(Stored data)
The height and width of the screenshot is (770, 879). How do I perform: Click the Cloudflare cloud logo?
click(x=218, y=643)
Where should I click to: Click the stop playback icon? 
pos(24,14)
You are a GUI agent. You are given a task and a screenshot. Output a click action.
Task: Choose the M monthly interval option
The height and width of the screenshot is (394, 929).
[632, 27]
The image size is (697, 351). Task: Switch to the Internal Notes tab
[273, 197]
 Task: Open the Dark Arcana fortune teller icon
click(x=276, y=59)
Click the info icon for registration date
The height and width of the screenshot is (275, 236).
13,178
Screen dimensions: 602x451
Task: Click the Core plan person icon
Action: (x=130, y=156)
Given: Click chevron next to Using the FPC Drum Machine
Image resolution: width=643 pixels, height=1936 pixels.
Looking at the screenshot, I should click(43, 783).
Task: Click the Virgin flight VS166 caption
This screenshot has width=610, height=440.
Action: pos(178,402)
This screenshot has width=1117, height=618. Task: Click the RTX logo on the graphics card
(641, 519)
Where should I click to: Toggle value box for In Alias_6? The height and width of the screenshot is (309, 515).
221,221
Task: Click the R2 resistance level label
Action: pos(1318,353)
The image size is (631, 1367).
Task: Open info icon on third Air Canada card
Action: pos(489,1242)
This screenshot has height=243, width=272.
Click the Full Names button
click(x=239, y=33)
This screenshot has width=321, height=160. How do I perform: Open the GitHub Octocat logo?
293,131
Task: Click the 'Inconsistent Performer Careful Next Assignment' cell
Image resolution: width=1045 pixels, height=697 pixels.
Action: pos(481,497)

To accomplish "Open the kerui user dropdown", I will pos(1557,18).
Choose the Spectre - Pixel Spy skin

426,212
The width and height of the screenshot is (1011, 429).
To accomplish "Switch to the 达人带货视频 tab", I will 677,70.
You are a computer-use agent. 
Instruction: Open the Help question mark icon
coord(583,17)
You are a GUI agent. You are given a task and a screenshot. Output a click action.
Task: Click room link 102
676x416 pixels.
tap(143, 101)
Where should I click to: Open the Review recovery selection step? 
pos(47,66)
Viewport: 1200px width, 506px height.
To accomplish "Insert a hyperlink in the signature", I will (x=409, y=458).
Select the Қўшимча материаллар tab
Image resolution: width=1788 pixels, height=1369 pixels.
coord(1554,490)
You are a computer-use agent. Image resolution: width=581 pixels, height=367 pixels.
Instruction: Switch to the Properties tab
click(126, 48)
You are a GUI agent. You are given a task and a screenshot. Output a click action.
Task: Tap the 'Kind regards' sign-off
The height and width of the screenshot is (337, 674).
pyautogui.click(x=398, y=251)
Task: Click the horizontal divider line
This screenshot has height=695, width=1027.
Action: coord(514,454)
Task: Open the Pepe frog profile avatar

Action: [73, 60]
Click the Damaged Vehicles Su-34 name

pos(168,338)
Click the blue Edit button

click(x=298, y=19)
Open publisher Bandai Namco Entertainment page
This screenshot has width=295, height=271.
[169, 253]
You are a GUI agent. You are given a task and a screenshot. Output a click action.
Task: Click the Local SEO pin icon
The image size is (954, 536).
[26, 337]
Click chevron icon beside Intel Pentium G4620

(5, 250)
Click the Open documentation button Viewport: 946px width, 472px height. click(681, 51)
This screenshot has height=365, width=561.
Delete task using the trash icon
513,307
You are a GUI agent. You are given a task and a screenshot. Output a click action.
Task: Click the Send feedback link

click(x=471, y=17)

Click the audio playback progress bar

#### Work order
The response has to match the records above word for word.

#### Final answer
The height and width of the screenshot is (770, 879). How do I perform: Click the Cloudflare cloud logo?
click(x=218, y=643)
Where should I click to: Click the stop playback icon? 
pos(24,14)
You are a GUI agent. You are given a task and a screenshot. Output a click action.
Task: Choose the M monthly interval option
The height and width of the screenshot is (394, 929).
[632, 27]
The image size is (697, 351). Task: Switch to the Internal Notes tab
[273, 197]
 Task: Open the Dark Arcana fortune teller icon
click(x=276, y=59)
Click the info icon for registration date
The height and width of the screenshot is (275, 236).
13,178
Screen dimensions: 602x451
Task: Click the Core plan person icon
Action: (x=130, y=156)
Given: Click chevron next to Using the FPC Drum Machine
Image resolution: width=643 pixels, height=1936 pixels.
Looking at the screenshot, I should click(43, 783).
Task: Click the Virgin flight VS166 caption
This screenshot has width=610, height=440.
Action: pos(178,402)
This screenshot has width=1117, height=618. Task: Click the RTX logo on the graphics card
(641, 519)
Where should I click to: Toggle value box for In Alias_6? The height and width of the screenshot is (309, 515).
221,221
Task: Click the R2 resistance level label
Action: pos(1318,353)
The image size is (631, 1367).
Task: Open info icon on third Air Canada card
Action: pos(489,1242)
This screenshot has height=243, width=272.
Click the Full Names button
click(x=239, y=33)
This screenshot has width=321, height=160. How do I perform: Open the GitHub Octocat logo?
293,131
Task: Click the 'Inconsistent Performer Careful Next Assignment' cell
Image resolution: width=1045 pixels, height=697 pixels.
Action: pos(481,497)

To accomplish "Open the kerui user dropdown", I will pos(1557,18).
Choose the Spectre - Pixel Spy skin

426,212
The width and height of the screenshot is (1011, 429).
To accomplish "Switch to the 达人带货视频 tab", I will 677,70.
You are a computer-use agent. 
Instruction: Open the Help question mark icon
coord(583,17)
You are a GUI agent. You are given a task and a screenshot. Output a click action.
Task: Click room link 102
676x416 pixels.
tap(143, 101)
Where should I click to: Open the Review recovery selection step? 
pos(47,66)
Viewport: 1200px width, 506px height.
To accomplish "Insert a hyperlink in the signature", I will (x=409, y=458).
Select the Қўшимча материаллар tab
Image resolution: width=1788 pixels, height=1369 pixels.
coord(1554,490)
You are a computer-use agent. Image resolution: width=581 pixels, height=367 pixels.
Instruction: Switch to the Properties tab
click(126, 48)
You are a GUI agent. You are given a task and a screenshot. Output a click action.
Task: Tap the 'Kind regards' sign-off
The height and width of the screenshot is (337, 674).
pyautogui.click(x=398, y=251)
Task: Click the horizontal divider line
This screenshot has height=695, width=1027.
Action: coord(514,454)
Task: Open the Pepe frog profile avatar

Action: [73, 60]
Click the Damaged Vehicles Su-34 name

pos(168,338)
Click the blue Edit button

click(x=298, y=19)
Open publisher Bandai Namco Entertainment page
This screenshot has width=295, height=271.
[169, 253]
You are a GUI agent. You are given a task and a screenshot. Output a click action.
Task: Click the Local SEO pin icon
The image size is (954, 536).
[26, 337]
Click chevron icon beside Intel Pentium G4620

(5, 250)
Click the Open documentation button Viewport: 946px width, 472px height. click(681, 51)
This screenshot has height=365, width=561.
Delete task using the trash icon
513,307
You are a GUI agent. You are given a task and a screenshot. Output a click action.
Task: Click the Send feedback link

click(x=471, y=17)

Click the audio playback progress bar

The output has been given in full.